Storm surge warnings had also been issued for northern Nova Scotia and along the southern Gulf of St. Lawrence, where high water levels and strong winds were expected to produce pounding surf.
Firth said the low pressure system was expected to be south of Nova Scotia early Sunday and would intensify as it tracks eastward up the province's Atlantic coast toward Cape Breton.
From there, the storm was expected to sweep toward Newfoundland and Labrador, with winds gusting to about 140 km/h in western Newfoundland on Sunday afternoon.
Environment Canada said a brief band of heavy snow was forecasted to cross central and western Newfoundland Sunday, with snowfall amounts ranging from 10 to 15 centimetres.

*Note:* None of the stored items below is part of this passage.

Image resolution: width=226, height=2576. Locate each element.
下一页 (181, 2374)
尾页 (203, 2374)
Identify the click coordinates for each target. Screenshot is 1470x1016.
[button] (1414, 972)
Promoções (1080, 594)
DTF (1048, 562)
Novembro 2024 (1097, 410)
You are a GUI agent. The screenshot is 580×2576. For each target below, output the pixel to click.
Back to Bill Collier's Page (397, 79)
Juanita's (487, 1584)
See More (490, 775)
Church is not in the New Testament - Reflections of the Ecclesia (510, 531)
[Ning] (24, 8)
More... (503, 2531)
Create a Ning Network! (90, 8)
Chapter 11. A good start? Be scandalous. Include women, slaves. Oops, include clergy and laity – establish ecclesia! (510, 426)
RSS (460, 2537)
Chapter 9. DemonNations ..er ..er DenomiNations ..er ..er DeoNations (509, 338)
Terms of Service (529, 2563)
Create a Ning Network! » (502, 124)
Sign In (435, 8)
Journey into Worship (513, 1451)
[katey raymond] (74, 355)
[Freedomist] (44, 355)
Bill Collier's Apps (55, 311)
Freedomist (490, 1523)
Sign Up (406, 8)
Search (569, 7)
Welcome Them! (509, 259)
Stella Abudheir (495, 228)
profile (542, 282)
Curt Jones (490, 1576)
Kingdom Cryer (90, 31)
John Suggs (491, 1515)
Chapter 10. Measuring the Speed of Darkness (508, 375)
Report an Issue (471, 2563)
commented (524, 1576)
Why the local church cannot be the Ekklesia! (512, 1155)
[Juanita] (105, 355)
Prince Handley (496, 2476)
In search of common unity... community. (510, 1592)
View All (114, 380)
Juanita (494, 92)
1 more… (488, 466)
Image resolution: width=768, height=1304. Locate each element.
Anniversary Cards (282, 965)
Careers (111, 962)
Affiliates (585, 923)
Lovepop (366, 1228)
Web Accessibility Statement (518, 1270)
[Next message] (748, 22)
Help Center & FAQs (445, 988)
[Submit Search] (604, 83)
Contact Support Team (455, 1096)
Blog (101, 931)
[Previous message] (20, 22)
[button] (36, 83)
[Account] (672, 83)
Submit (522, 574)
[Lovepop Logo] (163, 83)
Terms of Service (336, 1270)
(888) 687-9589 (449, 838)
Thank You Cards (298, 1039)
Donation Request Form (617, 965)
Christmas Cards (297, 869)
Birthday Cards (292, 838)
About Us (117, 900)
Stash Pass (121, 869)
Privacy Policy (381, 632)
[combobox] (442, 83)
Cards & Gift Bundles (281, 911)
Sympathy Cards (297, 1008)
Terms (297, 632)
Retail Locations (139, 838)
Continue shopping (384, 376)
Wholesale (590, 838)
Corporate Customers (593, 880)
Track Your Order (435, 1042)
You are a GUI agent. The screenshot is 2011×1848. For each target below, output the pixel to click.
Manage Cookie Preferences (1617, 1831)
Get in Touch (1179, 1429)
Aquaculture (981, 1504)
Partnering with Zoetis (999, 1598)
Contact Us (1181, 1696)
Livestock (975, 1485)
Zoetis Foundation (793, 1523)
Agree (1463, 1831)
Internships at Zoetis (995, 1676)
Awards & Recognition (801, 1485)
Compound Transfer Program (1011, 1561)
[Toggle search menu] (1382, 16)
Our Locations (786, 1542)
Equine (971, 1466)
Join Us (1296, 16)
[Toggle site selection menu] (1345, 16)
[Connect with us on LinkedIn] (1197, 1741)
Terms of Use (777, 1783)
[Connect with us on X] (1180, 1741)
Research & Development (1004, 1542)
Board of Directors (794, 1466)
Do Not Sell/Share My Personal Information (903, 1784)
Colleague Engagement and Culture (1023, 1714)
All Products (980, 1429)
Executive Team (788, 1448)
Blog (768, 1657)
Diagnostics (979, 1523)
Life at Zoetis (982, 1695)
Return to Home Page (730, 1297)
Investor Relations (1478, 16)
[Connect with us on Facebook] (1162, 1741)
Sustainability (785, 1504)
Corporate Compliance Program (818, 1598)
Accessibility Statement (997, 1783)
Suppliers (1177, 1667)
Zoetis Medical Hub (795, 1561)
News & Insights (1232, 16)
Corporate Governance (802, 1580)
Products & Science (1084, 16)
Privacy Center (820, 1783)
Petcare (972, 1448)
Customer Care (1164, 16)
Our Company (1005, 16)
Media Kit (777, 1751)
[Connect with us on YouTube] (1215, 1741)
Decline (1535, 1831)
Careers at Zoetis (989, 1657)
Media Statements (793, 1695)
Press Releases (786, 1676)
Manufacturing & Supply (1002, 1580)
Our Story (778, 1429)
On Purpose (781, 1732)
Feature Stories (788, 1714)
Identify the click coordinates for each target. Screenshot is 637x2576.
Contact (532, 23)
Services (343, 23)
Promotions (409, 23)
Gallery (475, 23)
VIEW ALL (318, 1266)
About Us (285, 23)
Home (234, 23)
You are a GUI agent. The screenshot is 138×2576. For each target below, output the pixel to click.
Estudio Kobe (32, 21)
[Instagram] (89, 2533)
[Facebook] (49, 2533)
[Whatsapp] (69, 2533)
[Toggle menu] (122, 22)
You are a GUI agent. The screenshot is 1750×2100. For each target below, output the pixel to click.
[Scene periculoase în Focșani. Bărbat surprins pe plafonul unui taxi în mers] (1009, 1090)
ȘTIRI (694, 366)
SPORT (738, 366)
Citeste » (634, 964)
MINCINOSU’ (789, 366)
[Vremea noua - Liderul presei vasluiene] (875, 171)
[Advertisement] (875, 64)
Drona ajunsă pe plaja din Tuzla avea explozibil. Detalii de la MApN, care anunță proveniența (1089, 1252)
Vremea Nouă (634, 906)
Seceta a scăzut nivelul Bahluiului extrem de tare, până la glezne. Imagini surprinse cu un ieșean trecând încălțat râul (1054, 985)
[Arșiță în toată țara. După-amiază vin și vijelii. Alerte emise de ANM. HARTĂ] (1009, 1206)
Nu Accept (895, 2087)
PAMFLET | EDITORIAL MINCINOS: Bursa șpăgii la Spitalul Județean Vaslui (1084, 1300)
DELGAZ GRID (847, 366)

The storm prompted Nova Scotia's Halifax Stanfield International Airport to issue a warning that flights may be delayed.
High winds on the Cabot Strait caused Marine Atlantic to delay a ferry crossing from Port Aux Basques, N.L., to North Sydney, N.S., by about three hours from 11:45 p.m. Saturday to 3 a.m. Sunday.
Eastern Canada had just finished cleaning up after being blasted by another winter storm late last week.
Parts of New Brunswick — including Fredericton and Gagetown — had been digging out of about 25 to 40 centimetres of snow.
That system then headed up to Newfoundland, where about 25 centimetres fell on the northeast coast and central parts of the island.